My name’s Kevin Petracek. I’m an attorney with the law firm of Parman and Easterday in Overland Park, Kansas. In this segment of the ElderCare channel, I’ll be discussing how to avoid spousal impoverishment. We are often asked by married couples to help them apply for Medicaid when only one of them needs to enter a nursing home. It is a common misconception that all of the couples assets must be spent down before Medicaid will begin paying for the nursing home expenses of the ill spouse. In many cases the spouse remaining at home is able to protect a significant portion of the income and resources that the couple has accumulated over the years.
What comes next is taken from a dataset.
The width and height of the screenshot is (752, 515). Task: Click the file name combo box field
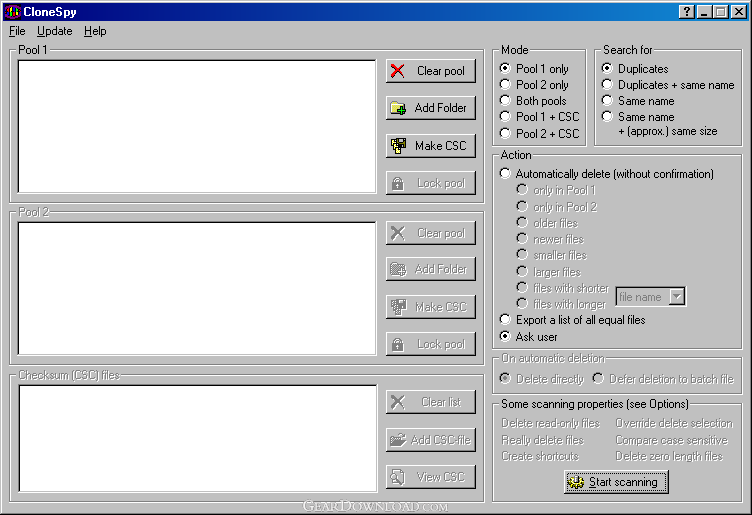point(650,296)
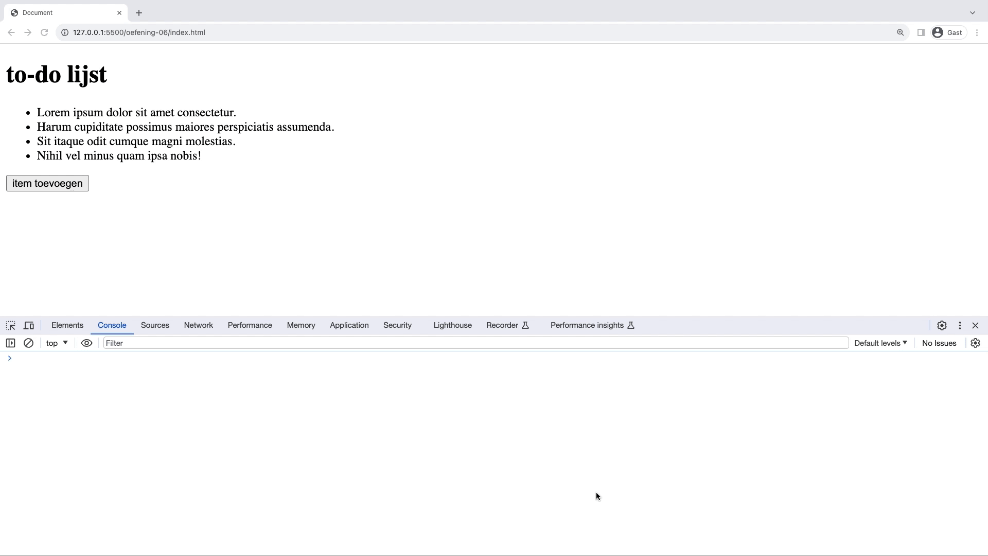Focus the console Filter input field
This screenshot has width=988, height=556.
coord(475,343)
This means a spouse needing care can receive Medicaid sooner while the healthier spouse still living at home won’t be reduced to poverty.
It may be necessary to transfer some assets from the institutionalized spouse to sole ownership of the at-home spouse, but these transfers can be challenging so it may be advisable to use an attorney to help prepare the legal documents required for these transfers. Some assets are considered to be exempt under Medicaid in certain circumstances. For example, a spouse needing nursing home care can sometimes qualify for Medicaid while the healthy spouse is allowed to keep the couple’s home, and its contents, one car, a funeral plan including burial plots and caskets for each spouse, and personal items, such as wedding rings and clothes. In some cases it is even possible for the healthy spouse to keep the assets from an ongoing business.
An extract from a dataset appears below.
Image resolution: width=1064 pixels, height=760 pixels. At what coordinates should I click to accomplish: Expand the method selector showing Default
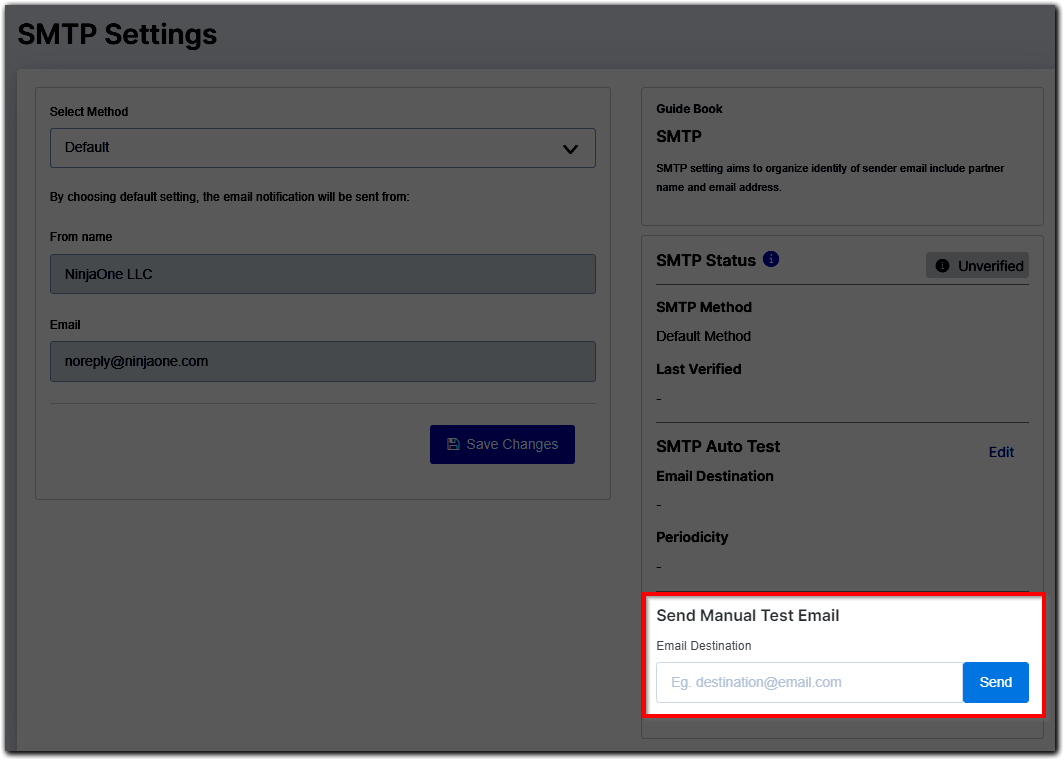[322, 147]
Finally, the healthier spouse can keep additional non-exempt resources with a total value of at least $23,000, and sometimes as much as $117,000. These numbers vary depending on your particular circumstances, and they usually increase a little bit each year due to cost of living adjustments. The remaining amount of combined resources is considered available to the institutionalized spouse so that money will have to be spent before Medicaid eligibility is available. Once an ill spouse qualifies for Medicaid the healthy spouse will not be required to contribute any of her own income toward the cost of care for the ill spouse. In fact, the healthy spouse may be able to keep a portion of the institutionalized spouse’s income.
Again, this amount depends on your specific financial situation, but often the healthy spouse can keep approximately $2,000 per month of the total income of both spouses, plus if there are shelter expenses such as rent, mortgage interest, real estate taxes, and insurance, you may be entitled to an allowance of as much as $3,000 per month to cover these types of expenses. Also, a special monthly allowance is available for any dependent family members living with the at-home spouse. As mentioned earlier, it may be advisable to seek the assistance of an attorney who is experienced in the Medicaid application process. If a couple’s assets are not divided in compliance with the state regulations the state agency can disqualify the applicant for Medicaid for up to five years.